A cop car pulls up. An ambulance follows, though it doesn't linger. Eventually more vehicles arrive and before you know it officers are everywhere. There's a flurry of camera flashes, and the body that so recently walked around and ate and drank and relieved itself in public is now just lying completely still, and continues to do so for hours until another ambulance, or possibly the same one, pulls up and a gurney is wheeled out and the body is placed on it and covered up and driven, without much urgency, away.

As far as graphic depictions of violence go, it's pretty tame. And watching it played back on a screen rather than see it in person, in real time, shields me from some of the shock. The sidewalk is quickly cleaned off, but there's still a dark stain that lingers for hours. I go out and look at it. It's not red or even brown, just sort of gray. It could have been left there by anything. 
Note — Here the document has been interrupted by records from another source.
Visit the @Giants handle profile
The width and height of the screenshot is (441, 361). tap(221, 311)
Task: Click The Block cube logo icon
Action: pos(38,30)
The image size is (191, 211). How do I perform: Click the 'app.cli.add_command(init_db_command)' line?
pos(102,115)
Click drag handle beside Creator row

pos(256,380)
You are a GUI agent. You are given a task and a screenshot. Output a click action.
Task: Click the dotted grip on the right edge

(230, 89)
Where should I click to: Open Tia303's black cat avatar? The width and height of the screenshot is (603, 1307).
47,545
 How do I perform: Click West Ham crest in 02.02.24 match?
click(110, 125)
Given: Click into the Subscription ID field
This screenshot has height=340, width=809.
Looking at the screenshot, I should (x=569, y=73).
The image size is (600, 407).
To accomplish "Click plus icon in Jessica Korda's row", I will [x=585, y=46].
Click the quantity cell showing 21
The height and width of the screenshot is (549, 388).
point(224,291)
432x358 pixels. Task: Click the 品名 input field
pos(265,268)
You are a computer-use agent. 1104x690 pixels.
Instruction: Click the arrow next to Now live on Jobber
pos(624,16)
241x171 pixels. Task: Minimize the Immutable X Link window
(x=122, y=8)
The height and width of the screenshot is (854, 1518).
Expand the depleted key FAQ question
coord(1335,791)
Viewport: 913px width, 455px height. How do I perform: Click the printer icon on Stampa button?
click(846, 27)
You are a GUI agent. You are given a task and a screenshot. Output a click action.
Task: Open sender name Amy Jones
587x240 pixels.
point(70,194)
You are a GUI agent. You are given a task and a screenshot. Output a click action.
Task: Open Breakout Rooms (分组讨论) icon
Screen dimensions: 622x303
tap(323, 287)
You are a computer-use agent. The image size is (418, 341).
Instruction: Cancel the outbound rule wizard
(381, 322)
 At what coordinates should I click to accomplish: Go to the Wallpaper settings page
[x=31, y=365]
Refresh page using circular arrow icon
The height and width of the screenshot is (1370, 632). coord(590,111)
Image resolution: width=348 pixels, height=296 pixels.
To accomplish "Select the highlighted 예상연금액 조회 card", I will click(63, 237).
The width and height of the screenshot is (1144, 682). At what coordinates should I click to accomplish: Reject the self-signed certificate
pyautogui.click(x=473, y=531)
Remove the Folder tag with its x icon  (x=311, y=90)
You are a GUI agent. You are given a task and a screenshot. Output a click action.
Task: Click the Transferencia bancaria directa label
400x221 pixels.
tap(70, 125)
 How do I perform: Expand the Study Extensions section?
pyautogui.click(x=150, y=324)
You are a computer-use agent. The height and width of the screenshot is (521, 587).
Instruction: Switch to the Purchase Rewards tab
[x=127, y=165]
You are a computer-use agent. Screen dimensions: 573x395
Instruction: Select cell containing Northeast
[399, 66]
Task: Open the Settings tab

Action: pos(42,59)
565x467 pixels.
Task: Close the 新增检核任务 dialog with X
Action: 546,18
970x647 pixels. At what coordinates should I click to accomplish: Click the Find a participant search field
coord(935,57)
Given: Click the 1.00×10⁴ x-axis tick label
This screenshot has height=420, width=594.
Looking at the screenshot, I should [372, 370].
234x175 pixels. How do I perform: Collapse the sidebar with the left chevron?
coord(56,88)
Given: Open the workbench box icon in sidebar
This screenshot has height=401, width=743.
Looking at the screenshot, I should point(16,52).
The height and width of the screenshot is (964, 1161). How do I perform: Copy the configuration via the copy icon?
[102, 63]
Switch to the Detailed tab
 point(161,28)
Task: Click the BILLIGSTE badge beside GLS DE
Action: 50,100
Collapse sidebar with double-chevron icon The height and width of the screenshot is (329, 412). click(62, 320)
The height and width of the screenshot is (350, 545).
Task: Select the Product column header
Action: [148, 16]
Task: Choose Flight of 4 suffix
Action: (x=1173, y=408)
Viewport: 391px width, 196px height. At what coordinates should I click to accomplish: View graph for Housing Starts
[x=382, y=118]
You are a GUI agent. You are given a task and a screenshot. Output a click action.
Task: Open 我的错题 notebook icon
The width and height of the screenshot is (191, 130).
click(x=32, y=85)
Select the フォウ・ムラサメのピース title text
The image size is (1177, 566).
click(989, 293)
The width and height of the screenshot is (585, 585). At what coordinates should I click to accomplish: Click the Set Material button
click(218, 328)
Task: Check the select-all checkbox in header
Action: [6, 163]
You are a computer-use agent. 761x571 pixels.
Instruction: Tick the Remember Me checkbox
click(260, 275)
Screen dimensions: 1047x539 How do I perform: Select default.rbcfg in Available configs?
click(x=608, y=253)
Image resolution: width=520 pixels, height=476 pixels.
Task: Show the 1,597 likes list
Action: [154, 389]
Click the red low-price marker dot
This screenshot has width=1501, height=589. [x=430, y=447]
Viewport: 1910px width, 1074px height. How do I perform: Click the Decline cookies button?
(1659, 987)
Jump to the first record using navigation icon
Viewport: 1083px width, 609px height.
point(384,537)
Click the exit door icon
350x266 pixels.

The stain is gone by lunchtime, power-washed away by our custodial staff. You would never know that someone had died right here, but of course someone has died pretty much everywhere you can think of, on every street corner, in every building, in every room. Perhaps not stabbed to death though, which is what apparently occurred to that man during that gap in the footage. Life is riddled with these gaps. Sometimes it feels that life is mostly just gaps, with the actual moments of reality scattered like stepping stones across the void. As he stepped from one of these stones last night, after looking around and taking one last piss on our beautiful planet, a man was stabbed to death, and thus went toppling into the abyss. During my break I go out and look down at the perfectly blank slab of sidewalk no longer darkened by even the vestige of a stain.

Just before I'd gotten to work, one of the night guards was doing his patrol inside the building when he heard someone screaming and crying outside. He went out to find a half-naked woman sitting on the wall, pouring Dr. Pepper into her eyes. She sobbed that her boyfriend had just sprayed her with mace. The guard ran to get her a bottle of water and tried to help flush her eyes out. She asked him to call an ambulance. As he stood there waiting by the curb with her, passerby kept asked her if she was okay, assuming the guard was harassing her. When the authorities arrived, she put on the rest of her clothes and rode off with the paramedics while the guard filed a report with the cops. The main officer was the same one who had first responded to the stabbing earlier in the evening. The guard said the guy looked barely old enough to shave.

I'm surprised to see that the local news immediately runs a brief story about the killing. And they say that journalism is dead. Of course, it’s only a few lines, texted in by probably the only reporter left in the city and copied and pasted by every news outlet. 

Our director sends out an email with mental health resources compiled by HR, along with reminders about safety protocol.  "Use the buddy system as much as possible when leaving work after dark," is one suggestion. "Birdies (personal safety alarms) are available for check out from the control room" reads another. Only one employee takes us up on the Birdie offer, a petite, perky young woman who seems a little sheepish about asking to borrow one of the devices. "Yellow or white?" I ask her, holding them both up. They're nondescript blobs of plastic with a ring on one end attached to a carabiner. She says she likes the yellow but the white one matches her purse, and will therefore be better camouflaged. "How does this work, do you just pull the ring?" she asks. I say I guess so; I've never actually seen one activated. "Should I try it?" she asks, a mischievous gleam in her eye. I tell her to go for it. She yanks the ring and the little thing starts screaming and flashing. Maybe the idea is to annoy the attacker to within an inch of his life. She snaps the ring back in and smiles and thanks me and trots off, no doubt feeling safer already.